Methods

Design
This was a prospective, open, controlled, four period comparative study, with and without CDSS (EES support), performed in the spring of 2019 in one community pharmacy in southern Sweden.
Patients, settings and pharmacists
All patients with at least five prescribed medications dispensed at the Hjärtat Pharmacy in the city of Eslöv were offered an opportunity to participate. The three pharmacists involved all had an MSc in Pharmacy and 25, 15 and 0.5 years of experience.

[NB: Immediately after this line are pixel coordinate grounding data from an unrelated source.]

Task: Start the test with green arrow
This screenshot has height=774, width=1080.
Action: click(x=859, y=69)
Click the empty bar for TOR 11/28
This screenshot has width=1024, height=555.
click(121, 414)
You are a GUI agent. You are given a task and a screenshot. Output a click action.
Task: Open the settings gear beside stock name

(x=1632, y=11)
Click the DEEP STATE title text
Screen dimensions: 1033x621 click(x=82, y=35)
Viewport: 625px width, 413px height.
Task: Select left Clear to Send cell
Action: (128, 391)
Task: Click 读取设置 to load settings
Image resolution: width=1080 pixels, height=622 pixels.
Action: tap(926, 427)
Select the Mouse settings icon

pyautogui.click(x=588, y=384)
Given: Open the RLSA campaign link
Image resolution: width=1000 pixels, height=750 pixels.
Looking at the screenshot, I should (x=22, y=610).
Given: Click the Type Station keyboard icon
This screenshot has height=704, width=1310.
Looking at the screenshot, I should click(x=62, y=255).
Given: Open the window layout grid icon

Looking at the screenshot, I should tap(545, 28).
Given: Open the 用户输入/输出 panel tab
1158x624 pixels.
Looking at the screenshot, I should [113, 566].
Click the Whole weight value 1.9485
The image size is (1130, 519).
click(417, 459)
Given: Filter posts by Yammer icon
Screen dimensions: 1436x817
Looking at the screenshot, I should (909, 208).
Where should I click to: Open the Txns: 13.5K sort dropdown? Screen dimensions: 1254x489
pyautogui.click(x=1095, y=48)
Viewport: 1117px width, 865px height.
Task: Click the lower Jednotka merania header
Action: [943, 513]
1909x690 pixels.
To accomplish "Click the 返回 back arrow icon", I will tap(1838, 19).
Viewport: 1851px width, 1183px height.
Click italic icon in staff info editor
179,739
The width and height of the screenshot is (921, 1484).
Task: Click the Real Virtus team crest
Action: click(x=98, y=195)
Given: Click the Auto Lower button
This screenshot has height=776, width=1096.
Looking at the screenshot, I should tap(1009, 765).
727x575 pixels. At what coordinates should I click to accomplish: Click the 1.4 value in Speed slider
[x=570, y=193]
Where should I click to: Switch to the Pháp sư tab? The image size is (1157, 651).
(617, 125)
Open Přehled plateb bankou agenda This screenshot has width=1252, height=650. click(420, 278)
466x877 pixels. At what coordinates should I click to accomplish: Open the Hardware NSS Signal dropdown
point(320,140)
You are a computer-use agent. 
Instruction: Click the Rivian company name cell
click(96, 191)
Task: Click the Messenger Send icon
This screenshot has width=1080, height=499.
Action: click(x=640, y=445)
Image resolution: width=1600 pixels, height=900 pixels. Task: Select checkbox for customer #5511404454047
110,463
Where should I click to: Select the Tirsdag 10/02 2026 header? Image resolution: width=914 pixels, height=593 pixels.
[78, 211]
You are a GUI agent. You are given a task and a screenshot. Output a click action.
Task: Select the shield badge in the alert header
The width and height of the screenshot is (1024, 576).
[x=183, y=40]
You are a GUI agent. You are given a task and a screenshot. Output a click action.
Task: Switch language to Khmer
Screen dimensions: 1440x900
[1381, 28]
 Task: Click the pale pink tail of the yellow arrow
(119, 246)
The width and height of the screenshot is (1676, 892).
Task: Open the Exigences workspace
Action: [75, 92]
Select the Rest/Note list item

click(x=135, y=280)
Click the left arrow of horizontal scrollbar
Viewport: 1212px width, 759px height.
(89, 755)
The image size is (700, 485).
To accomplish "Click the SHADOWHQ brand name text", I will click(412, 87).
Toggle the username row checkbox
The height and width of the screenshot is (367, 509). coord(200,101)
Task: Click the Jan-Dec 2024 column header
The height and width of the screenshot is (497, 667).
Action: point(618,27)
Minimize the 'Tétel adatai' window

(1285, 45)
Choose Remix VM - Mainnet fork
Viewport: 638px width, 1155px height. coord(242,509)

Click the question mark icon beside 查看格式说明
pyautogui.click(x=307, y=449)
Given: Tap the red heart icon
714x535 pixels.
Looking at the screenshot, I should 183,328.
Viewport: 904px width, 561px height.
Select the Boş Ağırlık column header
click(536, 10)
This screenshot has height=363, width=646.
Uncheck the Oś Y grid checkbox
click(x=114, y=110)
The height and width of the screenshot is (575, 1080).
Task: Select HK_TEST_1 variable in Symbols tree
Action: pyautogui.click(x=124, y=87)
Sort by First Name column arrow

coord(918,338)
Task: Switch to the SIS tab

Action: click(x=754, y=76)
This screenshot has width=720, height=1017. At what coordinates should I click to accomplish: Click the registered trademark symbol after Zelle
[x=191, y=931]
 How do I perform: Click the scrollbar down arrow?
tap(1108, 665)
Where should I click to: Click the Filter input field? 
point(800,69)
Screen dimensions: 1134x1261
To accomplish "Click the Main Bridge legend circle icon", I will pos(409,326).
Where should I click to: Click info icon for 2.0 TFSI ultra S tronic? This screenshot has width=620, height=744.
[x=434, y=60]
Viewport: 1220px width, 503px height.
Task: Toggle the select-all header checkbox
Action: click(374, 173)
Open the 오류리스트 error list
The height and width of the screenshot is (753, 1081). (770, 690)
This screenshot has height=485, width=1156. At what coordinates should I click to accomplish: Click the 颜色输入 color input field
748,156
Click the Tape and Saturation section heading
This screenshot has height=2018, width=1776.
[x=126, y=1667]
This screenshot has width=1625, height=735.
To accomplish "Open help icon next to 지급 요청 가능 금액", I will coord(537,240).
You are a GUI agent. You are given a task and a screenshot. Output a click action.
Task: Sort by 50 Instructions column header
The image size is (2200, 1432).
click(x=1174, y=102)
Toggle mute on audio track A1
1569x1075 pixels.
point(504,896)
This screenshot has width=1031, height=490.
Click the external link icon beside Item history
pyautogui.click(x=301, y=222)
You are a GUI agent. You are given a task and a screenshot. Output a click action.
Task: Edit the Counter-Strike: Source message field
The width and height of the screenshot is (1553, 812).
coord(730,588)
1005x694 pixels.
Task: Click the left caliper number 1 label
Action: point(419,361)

Intervention and control activities
The study was performed during four weeks in February- March 2019. Study week 1 and 3 were intervention periods, and 2 and 4 controls. In the intervention periods, the pharmacist used the EES support to detect potential DRPs after consent from the patient. All additional prescription dispense support information could be used by the pharmacist during both intervention and control periods to detect potential DRPs. After dispensing a drug in the control group, the patients were offered EES support in the next dispensing.
Documentation template
A separate documentation template was developed and evaluated by the research group, tested in two patients, and was used for documentation in both periods where an actual DRP was identified and documented to be acted upon (appendix 1). The template included basic demographic information, and focused on the type of identified actual DRPs, suggested actions, results of presented/not presented (reason should be given) suggested actions (to patient or prescriber), and also if the DRP was solved or not. Note that only identified potential DRPs that needed action according to the pharmacist were considered an actual patient DRP and documented, as a DRP in the template. No information on patient identity or responsible pharmacist was collected and each patient template only had a reference number. The DRPs were classified as high dose, C/D-interactions, drug duplications, medication inappropriate in children or in the elderly and other. For details on use and evaluation of the form see appendix 1.
Analyses and Statistics
All data were written in MS Excel 2016 (Microsoft Corp, USA). Chi-2 tests were used for all comparisons. We assumed the proportion of patients with at least one DRP to be 50% in the control group and that this would increase to 70% in the EES support group. With a 5%-significance level and power of 80%, we needed 190 patients in total, so we included 100 in each group [16].
Ethical consideration.
This study required no specific ethical approval according to the Malmö University guidelines since the patients were not exposed to any kind of danger and no personal data were collected. The EES is normally used voluntarily by the pharmacists and the patients not receiving the EES support were informed on the possibility to be used, in the next dispensing.